The type definition can be by type or by string name. Both
{member_type=int}
and{member_type='int'}
are valid examples of type declaration.- member_min
The member_min setting has differing behavior, based on the member_type setting. If no member_type setting is provided, then member_min test will not occur. For the boundable types (strings and collections), the member_min setting will test that the value length is not less than the minimum. For the comparable types (numeric and chronological) the member_minimum setting will test that the value is not less than the minimum.
- member_max
The member_max setting has differing behavior, based on the member_max setting. If no member_type setting is provided, then member_max test will not occur. For the boundable types (strings and collections), the member_max setting will test that the value length is not more than the maximum. For the comparable types (numeric and chronological) the member_max setting will test that the value is not more than the maximum.
Classes¶
OnticProperty¶
- class ontic.property.OnticProperty(*args, **kwargs)¶
A class to define a schema for a property.

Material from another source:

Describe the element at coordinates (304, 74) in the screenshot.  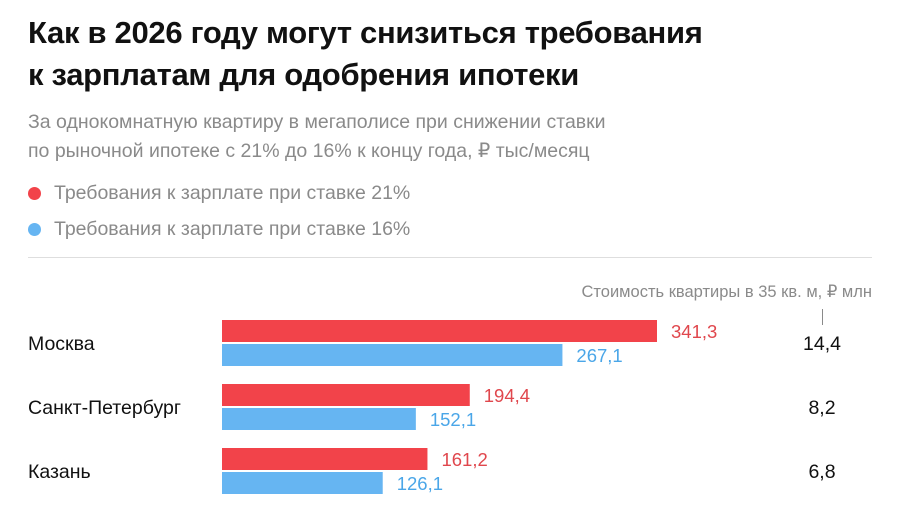
I see `chart-title-line2: к зарплатам для одобрения ипотеки` at that location.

- __init__(*args, **kwargs)¶
- perfect() NoReturn ¶
Method to ensure the completeness of a given schema property.
- Return type
None
- Raises
ValueError – If the candidate_property_type is None, or not of type OnticProperty.
- validate(raise_validation_exception: bool = True)¶
Method to validate a property schema definition.
- Parameters
raise_validation_exception – If True, then validate_property_type will throw a ValueException upon validation failure. If False, then a list of validation errors is returned. Defaults to True.
- Returns
If no validation errors are found, then None is returned. If validation fails, then a list of the errors is returned if the raise_validation_exception is set to True.
- Raises
ValueError – the_candidate_schema_property is not an
OnticProperty
.ValidationException – A property of candidate_property_type does not meet schema requirements.

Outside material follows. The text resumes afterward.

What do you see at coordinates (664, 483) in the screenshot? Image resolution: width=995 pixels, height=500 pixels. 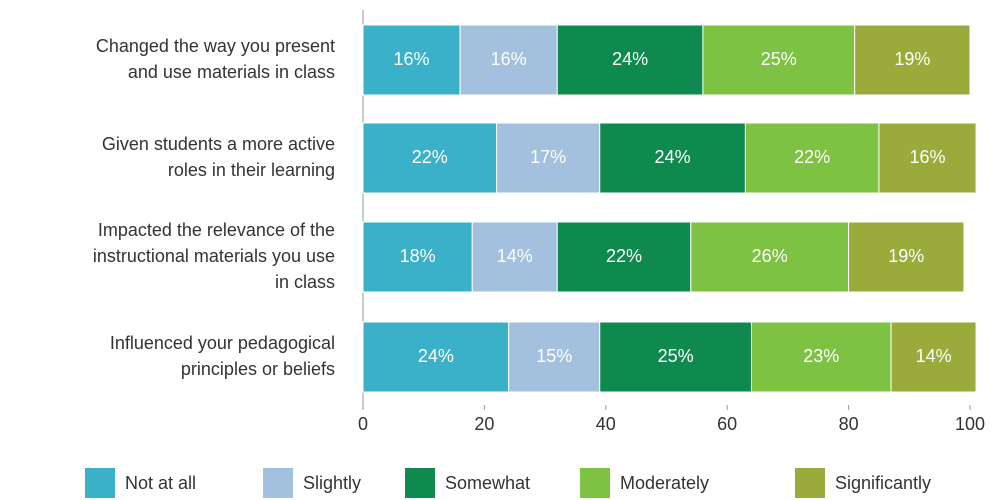 I see `legend-label: Moderately` at bounding box center [664, 483].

- validate_value(value: Any, raise_validation_exception: bool = False) NoReturn ¶
Method that validates a value against the current schema.
Functions¶
perfect_property¶
- ontic.property.perfect_property(ontic_property: ontic.property.OnticProperty) NoReturn ¶
Method to ensure the completeness of a given schema property.
This method ensures completeness by stripping out any properties that are not defined by the schema definition. In addition, for any schema properties that are not included, the method will add those properties to the default value.
- Parameters
ontic_property (
OnticProperty
) – The OnticProperty that is to be clean and restricted.- Return type
None
- Raises
ValueError – If the ontic_property is None, or not of type OnticProperty.
validate_property¶
- ontic.property.validate_property(ontic_property: ontic.property.OnticProperty, raise_validation_exception: bool = True)¶
Method to validate a property schema definition.
- Parameters
ontic_property – The schema property to be validated.
raise_validation_exception – If True, then validate_property_type will throw a ValueException upon validation failure. If False, then a list of validation errors is returned. Defaults to True.
- Returns
If no validation errors are found, then None is returned. If validation fails, then a list of the errors is returned if the raise_validation_exception is set to True.
- Raises
ValueError – the_candidate_schema_property is not an
OnticType
.ValidationException – A property of ontic_property does not meet schema requirements.